The Right To A Free Trial


One of the most important freedoms in the American judicial system is
the right to a jury trial. This allows a minimum of six Americans, chosen from
a list of registered voters, to determine a person\'s guilt or innocence through
deliberations. They have the power to express the conscious of society as well
as interpret and judge the laws themselves. If they feel that a law is
unconstitutional, evil, or even unfair they can void it for the circumstance by
declaring the defendant not-guilty. The power of the jury is enormous and
through time has become more equitable by decreasing the limitations to become a
juror including race and sex. Part of the reasoning behind the right to a jury
trial is to limit government power. Although judges should be fair and just,
total power is too strong, and could be used to aid some people while harming
others. As someone once said, “Power corrupts sometimes, but absolute power
corrupts absolutely.” Many people thought anarchy would form through the use of
a jury system, but no such thing has occurred. It has produced a feeling of
involvement in the judicial system and government itself. Throughout this essay,
a comparison of a real jury, a simulated jury, and Hollywood\'s perception of a
jury will be discussed. The television special, Inside the Jury Room, showed a
videotaping of a real life jury as seen in a small criminal courtroom. The case
was Wisconsin v. Leroy Reed, a criminal trial for the possession of a firearm by
an ex-convict. The simulated jury concerned an ex-military man who shot two
police officers, killing one and seriously injuring another. The police had
broken into his house because there was probable cause to believe he had drugs.
The man shot the officers because he thought they were robbing his house. The
Hollywood version, titled 12 Angry Men, revolved around a teenage boy who was
accused of murdering his father and could possibly lose his life if found guilty.
The topics of jury selection and appearance, the jurors understanding of their
significance, and the deliberation and verdict will be examined for the three
juries.
The actual jury itself, has much bearing on how a verdict will result.
Are the members compassionate? Rigid? Black? White? Rich? or Poor? All of
these factors can influence a jury; this is why lawyers are so critical when
making their decisions. In the past, juries only admitted white males, as in 12
Angry Men. Discrimination against blacks has always existed; and until the
fifteenth amendment was passed, and the Grandfather Clause, White Primaries, and
literacy test were declared unconstitutional, they could not vote. Women,
although the population\'s majority, were the last to be given suffrage rights.

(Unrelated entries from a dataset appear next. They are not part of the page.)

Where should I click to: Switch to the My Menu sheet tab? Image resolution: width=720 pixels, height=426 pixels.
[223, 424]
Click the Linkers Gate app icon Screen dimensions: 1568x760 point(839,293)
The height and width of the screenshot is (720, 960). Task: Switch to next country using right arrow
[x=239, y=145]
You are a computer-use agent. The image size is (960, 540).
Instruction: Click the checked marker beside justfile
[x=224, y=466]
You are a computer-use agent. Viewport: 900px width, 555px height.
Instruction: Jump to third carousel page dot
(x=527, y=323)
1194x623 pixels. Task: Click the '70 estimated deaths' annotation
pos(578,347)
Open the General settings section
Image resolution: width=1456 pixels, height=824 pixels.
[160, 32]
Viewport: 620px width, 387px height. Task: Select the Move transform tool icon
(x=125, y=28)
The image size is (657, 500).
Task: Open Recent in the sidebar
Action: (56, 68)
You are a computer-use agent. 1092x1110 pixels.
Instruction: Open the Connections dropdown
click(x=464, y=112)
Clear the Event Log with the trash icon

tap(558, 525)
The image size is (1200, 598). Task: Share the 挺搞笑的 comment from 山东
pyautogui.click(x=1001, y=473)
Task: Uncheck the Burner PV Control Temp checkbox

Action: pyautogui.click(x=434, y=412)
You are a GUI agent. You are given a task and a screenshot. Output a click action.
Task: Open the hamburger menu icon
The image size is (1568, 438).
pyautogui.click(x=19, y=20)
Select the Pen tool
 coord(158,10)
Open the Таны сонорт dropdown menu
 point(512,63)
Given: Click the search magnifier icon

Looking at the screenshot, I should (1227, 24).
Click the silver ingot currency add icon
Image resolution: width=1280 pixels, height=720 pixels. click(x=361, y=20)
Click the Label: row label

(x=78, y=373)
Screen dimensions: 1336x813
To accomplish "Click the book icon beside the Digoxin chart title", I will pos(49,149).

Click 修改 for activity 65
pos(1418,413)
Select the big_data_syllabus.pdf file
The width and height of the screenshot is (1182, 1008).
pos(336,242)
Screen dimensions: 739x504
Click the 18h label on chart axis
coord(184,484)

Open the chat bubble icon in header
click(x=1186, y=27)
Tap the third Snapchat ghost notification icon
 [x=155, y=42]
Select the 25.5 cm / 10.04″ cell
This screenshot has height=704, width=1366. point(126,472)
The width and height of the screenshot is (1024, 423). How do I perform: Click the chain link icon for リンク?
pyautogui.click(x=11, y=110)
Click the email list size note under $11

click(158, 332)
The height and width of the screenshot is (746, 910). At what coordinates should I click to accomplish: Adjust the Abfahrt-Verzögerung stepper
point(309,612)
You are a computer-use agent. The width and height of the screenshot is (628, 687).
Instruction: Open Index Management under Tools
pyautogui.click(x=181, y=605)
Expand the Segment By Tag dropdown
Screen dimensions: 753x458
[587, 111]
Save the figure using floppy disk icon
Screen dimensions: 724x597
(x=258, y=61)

The men in the movie seemed affluent and business-like. Some of the men came
from meager backgrounds, yet they all act as if they were solvent. Also, the men
were adorned with professional attire. In contrast, Inside the Jury Room chose
a group of jurors of mixed ethnic backgrounds and genders, in various
occupational settings. There were psychiatrists, teachers, and business people
with many different life experiences. Also, the dress was not at all formal.
The differences among the jurors contributed greatly to the insight and opinions
shared about the case. A psychiatrist was able to give her professional opinion
on the man\'s condition, mental retardation, while others could be more
objective. A well-rounded jury can, in my opinion, produce a more educated and
thought-out verdict. In the simulated jury, the jurors were selected randomly
and personal opinions and biases, were not considered. This affected the
decision tremendously. The majority of Maymester students are reverse-transfer
students and tend to be, statistically, more conservative and tough than normal
community college students. Ergo, the verdict was not fairly considered from a
wide array of viewpoints. To the lawyer and the defendant, jury selection is
probably the most important vehicle for attaining a verdict that is favorable to
their position.
One major problem in having average citizens making such important, even
life threatening decisions, is that often jurors do not understand how
significant of a role they are playing in the process. During Inside the Jury
Room, due to Leroy\'s retardation, the jury felt that the case never should have
come to trial. He did not understand what he was doing wrong and he was of no
danger to society. One juror called it a waste of time and a “Mickey Mouse”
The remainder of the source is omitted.